A CONTEMPORARY APPROACH
Multidisciplinary valve referral centers should have expertise in at least one alternative access site. Current evidence demonstrates that extrathoracic access is strongly preferred to thoracic access; therefore, the roles of transapical or transaortic access are diminishing and outdated in contemporary TAVR practice. Reports of transaxillary access have been robust and have demonstrated similar outcomes when compared with TF access in patients with more comorbidities. However, similar outcomes have been demonstrated with transcarotid and suprasternal access, which are likely to grow if favorable data continue to accumulate. Based on the evidence presently available and our own experiences, we strongly favor suprasternal and transcarotid access in our practice given its reliability, simplicity, and broad applicability.

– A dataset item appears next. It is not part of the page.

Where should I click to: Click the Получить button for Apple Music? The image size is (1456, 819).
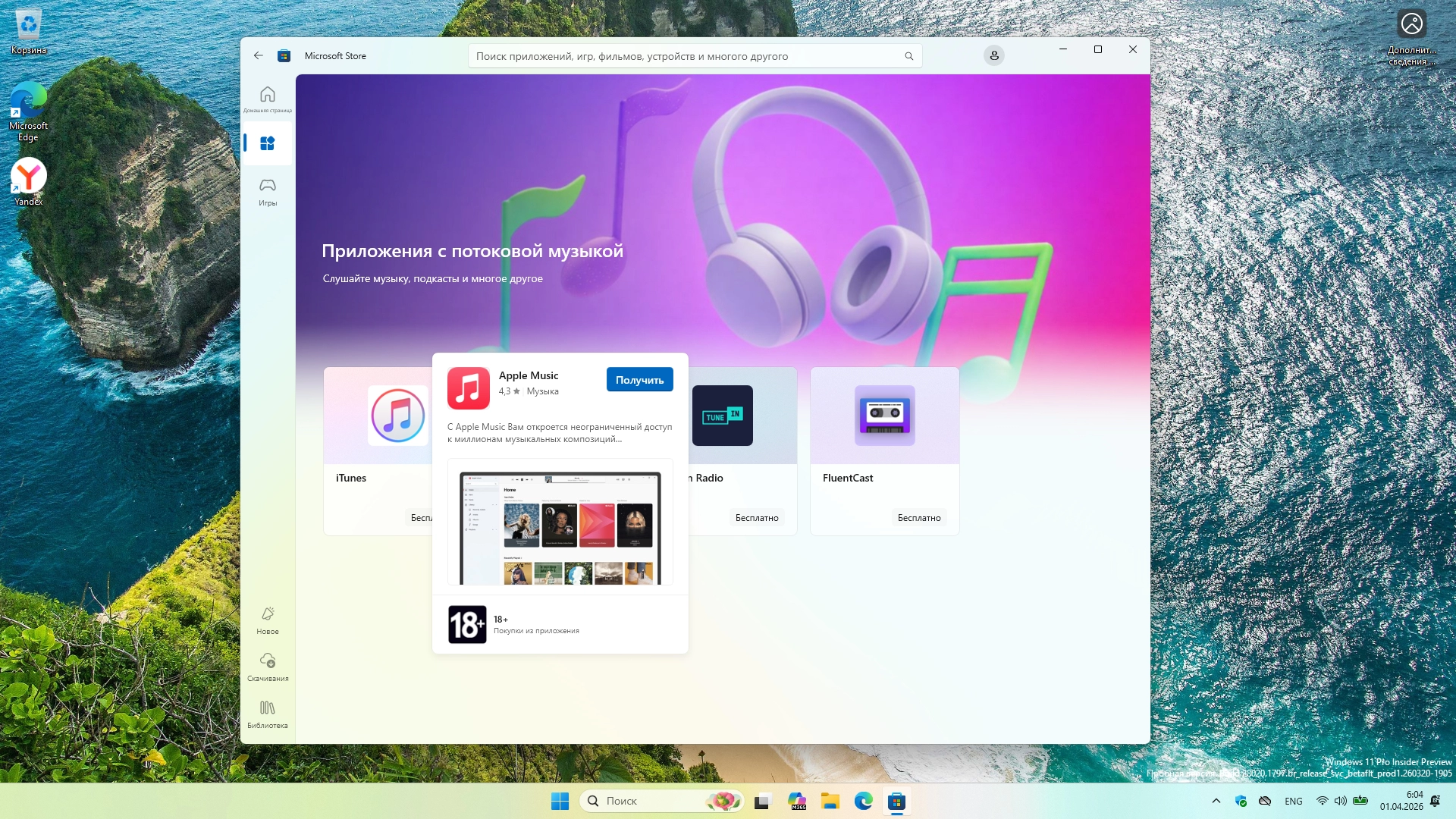(x=639, y=380)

Alternative TF approaches are also evolving. Transcaval access is feasible, but there remains a significant learning curve, concerning data regarding bleeding risk, and an unclear natural history of residual large-vessel shunting. The role of IVL-assisted TF access may prove disruptive if prospective studies can demonstrate acceptable outcomes.

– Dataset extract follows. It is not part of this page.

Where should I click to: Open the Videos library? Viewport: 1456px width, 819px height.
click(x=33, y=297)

As operator experience and the body of evidence grow, we expect alternative access techniques to become further refined. As a result, more percutaneous access options will emerge. We would also expect to see simultaneous evolution toward a “minimalist alternative approach” to TAVR in patients with severe peripheral artery disease that precludes femoral access and necessitates an alternative approach.